I have included the full output from the above command in the scons-output.txt file attached to this topic.

The problem I'm running into starts with
/usr/bin/ld: warning: i386 architecture of input file `build/release/makensis/build.o' is incompatible with i386:x86-64 output


The incompatible output warnings seem to come from the lack of -m32 in the linkage. That should be automatically added by the configuration, but yours is cached to not use it. Add --cache=force to your scons call line and attach config.log.


Thank you for the reply. I used --cache-force. It still failed. I deleted my nsis-2.31-src directory, extracted the source download and copied it back over to make sure there wasn't anything left behind that could cause issues. This is the command I ended up running.

# scons SKIPSTUBS=all SKIPPLUGINS=all SKIPUTILS=all SKIPMISC=all NSIS_CONFIG_CONST_DATA_PATH=no PREFIX=/buildsystem/tools/nsis-2.31-src --cache-force

Attached is my config.log


It's actually --config=force with an equality sign. But cleaning out the entire directory did the same trick. It was not meant to solve the problem, just show it in config.log, and I think it did. ld hits a segfault when testing for -m32. While strictly speaking it should be considered as a gcc bug, I'd guess testing for -m32 in the compiler prior to checking for it in the linker should solve it. In SCons/Config/gnu try replacing lines 88 and 89.

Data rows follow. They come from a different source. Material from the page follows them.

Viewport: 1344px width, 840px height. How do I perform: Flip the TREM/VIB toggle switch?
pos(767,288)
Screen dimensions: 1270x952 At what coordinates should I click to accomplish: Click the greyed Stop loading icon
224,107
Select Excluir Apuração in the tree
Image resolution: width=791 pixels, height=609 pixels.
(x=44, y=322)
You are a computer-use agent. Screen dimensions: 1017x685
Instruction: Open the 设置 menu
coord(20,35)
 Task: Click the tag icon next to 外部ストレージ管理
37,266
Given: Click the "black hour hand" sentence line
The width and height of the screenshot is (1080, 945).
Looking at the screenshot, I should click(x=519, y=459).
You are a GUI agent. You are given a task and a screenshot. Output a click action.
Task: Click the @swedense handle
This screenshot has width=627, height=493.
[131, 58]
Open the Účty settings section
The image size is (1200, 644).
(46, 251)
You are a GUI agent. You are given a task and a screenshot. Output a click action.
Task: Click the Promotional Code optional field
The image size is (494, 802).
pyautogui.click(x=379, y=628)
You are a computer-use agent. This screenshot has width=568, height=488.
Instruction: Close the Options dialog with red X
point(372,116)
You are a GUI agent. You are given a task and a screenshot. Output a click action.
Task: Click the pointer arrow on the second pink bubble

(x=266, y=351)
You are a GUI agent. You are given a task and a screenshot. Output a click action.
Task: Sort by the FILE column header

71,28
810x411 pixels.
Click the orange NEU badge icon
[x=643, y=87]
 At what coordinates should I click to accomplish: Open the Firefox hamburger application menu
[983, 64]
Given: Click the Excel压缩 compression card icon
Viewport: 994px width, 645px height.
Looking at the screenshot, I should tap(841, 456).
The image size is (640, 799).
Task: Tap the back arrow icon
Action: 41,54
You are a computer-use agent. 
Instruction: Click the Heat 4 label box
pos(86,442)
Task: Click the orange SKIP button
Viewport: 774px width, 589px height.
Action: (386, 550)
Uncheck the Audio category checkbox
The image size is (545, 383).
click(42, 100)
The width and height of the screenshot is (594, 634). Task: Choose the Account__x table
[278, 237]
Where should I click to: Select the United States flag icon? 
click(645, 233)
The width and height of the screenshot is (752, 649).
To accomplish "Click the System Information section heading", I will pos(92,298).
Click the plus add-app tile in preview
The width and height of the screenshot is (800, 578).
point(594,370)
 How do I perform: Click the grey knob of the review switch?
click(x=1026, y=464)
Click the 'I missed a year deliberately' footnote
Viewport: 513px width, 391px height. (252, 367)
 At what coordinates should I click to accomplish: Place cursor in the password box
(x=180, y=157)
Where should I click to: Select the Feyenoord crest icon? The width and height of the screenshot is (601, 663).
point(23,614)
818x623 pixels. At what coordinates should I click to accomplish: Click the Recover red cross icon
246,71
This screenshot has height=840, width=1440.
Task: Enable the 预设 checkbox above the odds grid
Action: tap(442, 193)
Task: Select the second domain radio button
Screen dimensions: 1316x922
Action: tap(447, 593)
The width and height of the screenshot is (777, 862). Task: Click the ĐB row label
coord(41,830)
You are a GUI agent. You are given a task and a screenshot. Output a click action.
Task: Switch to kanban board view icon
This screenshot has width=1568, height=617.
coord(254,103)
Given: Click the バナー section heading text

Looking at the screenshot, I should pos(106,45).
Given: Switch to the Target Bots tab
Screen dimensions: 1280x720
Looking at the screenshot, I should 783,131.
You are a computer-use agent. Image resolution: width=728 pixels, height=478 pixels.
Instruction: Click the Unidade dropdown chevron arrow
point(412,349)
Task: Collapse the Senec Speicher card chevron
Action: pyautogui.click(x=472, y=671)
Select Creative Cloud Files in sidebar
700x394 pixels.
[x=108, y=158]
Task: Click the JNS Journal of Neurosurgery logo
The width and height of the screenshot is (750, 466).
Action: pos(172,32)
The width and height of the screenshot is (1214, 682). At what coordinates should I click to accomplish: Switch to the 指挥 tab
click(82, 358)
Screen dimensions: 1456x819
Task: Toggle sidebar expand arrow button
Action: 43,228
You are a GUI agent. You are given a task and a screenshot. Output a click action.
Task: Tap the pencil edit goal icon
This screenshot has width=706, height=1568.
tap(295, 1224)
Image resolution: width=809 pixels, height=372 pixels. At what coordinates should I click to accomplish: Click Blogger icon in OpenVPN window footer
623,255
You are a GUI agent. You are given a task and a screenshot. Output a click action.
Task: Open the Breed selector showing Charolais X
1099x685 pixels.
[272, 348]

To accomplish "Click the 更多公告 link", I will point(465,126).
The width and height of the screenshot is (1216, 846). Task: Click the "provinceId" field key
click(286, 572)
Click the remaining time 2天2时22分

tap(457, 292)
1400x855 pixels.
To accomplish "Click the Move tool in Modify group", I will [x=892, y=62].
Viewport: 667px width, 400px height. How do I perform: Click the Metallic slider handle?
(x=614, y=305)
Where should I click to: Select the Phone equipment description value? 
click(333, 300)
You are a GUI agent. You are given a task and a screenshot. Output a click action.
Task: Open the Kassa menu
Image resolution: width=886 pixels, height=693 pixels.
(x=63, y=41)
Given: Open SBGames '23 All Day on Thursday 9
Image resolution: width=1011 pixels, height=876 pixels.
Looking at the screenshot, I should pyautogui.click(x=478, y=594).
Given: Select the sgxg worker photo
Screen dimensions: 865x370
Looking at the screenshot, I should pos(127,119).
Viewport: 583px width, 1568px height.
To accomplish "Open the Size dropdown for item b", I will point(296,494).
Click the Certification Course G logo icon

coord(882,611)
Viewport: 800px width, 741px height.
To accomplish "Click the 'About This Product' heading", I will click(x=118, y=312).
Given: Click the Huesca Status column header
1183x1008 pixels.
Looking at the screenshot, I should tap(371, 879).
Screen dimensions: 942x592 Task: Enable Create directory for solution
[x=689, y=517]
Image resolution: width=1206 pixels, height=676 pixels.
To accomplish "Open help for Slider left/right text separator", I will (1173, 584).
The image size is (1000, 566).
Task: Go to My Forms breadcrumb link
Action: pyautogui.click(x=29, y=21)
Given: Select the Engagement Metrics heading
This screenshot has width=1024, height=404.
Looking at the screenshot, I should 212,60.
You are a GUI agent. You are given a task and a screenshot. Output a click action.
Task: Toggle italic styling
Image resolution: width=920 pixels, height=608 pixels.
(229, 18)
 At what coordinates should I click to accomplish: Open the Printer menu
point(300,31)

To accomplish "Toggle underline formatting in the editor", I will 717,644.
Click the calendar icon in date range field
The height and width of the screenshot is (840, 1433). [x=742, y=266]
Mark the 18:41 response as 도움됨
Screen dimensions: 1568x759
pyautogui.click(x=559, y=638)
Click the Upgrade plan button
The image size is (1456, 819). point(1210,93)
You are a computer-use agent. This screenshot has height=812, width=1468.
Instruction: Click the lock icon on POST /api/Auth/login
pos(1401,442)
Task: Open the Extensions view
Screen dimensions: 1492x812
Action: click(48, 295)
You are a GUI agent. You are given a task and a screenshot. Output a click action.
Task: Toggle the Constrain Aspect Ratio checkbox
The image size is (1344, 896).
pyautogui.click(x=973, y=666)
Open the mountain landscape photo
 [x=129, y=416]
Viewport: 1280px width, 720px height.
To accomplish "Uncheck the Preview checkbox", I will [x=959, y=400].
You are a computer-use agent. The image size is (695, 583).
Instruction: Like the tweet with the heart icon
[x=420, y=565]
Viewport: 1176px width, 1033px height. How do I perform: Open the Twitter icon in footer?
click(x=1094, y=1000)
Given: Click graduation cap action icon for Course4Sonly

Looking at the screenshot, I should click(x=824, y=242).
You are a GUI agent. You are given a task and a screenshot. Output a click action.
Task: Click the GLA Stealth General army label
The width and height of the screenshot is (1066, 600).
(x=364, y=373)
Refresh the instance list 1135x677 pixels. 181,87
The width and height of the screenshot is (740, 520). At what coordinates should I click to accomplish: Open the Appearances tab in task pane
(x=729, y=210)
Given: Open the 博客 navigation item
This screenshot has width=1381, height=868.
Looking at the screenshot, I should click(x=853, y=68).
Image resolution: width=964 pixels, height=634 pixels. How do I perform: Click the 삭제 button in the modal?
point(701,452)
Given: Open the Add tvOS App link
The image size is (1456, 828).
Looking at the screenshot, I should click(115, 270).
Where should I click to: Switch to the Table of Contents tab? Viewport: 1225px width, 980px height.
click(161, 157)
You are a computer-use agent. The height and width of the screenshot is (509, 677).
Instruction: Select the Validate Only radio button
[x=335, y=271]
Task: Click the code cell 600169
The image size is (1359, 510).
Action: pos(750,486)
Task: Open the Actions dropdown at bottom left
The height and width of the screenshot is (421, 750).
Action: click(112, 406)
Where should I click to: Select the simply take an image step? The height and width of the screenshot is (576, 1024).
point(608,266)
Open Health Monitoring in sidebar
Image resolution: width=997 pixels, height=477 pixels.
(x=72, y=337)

I get the following output when I use the = instead of the - in --cache=force. That's why I ended up using --cache-force instead. I thought it was because you are using a newer version of scons but I upgraded to v0.97.D001 and it still does the same thing.

# scons SKIPSTUBS=all SKIPPLUGINS=all SKIPUTILS=all SKIPMISC=all NSIS_CONFIG_CONST_DATA_PATH=no PREFIX=/buildsystem/tools/nsi
s-2.31-src --cache=force
usage: scons [OPTION] [TARGET] ...

SCons error: ambiguous option: --cache (--cache-disable, --cache-show, --cache-populate, --cache-debug, --cache-force?)


Anyway... Moving on to the good stuff. As you suggested above, I moved line 88-->89 and 89-->88 in nsis-2.31-src/SCons/Config/gnu and I got the result "scons: done building targets." I now have the nsis-2.31-src/build/release/makensis/makensis binary.

Thank you very much! PROBLEM SOLVED.


Weird... Maybe the equality sign is used only on Windows.

Anyway, I've fixed this for the next version of NSIS. You might also want to report this to gcc. It shouldn't segfault.